Pakistan will witness even more intense weather events now that the mercury has risen to 1.2 degrees Centigrade compared to the pre-industrial levels.

Of all the flood video clips doing the rounds on social media, the collapse of Zarmat Shinwari’s hotel, the New Honeymoon Hotel, on the bank of River Swat in Kalam into the raging water — literally like a pack of cards — is most telling of the ravages wreaked by the current floods.

Said Nabi, its general manager of 27 years, was a mere 100 yards away and saw the hotel crumble in front of his eyes. “It happened around noon on August 25,” he recalled. “The first noise was that of glass breaking, followed by loud rumbling as huge boulders bumped into the building, bringing part of it down amid a huge cloud of dust,” he said. “Thousands had gathered to watch it and were making videos while we tried to stop them from going too close due to the danger,” he said.

For Nabi, it was déjà vu.
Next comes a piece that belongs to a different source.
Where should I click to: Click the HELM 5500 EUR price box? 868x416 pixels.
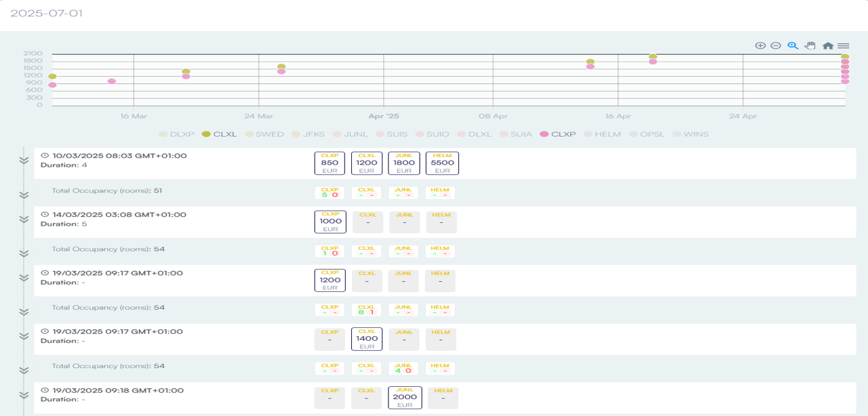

He had seen the same establishment being swept away by the floods back in 2010 as well. “This time, the water was merciless and the force was twice as strong,” he said.

The floods, which have killed over 1,100 people, have directly or indirectly impacted over 33 million people across the country. A massive relief operation in under way to provide food, shelter and water to the displaced population, who have sought refuge on embankments as well as on the roadside.

Monumental losses, not much funds

According to the government’s initial estimates, the floods have caused losses of over $10 billion, which translates to three per cent of the country’s Gross Domestic Product (GDP) as per Finance minister Miftah Ismail.

But this time around, funds are in short supply.

Flood victims reach out for food aid, while taking refuge on higher ground, following rains and floods during the monsoon season in Jhangara village in Sehwan, Pakistan, on September 1. — Reuters

International organisations and financial institutions have pledged $500 million on the appeal of Prime Minister Shehbaz Sharif to cover the immediate relief and rehabilitation costs. Meanwhile, the United Nations has launched a flash appeal of $161 million to “provide critical food and cash assistance to Pakistan”.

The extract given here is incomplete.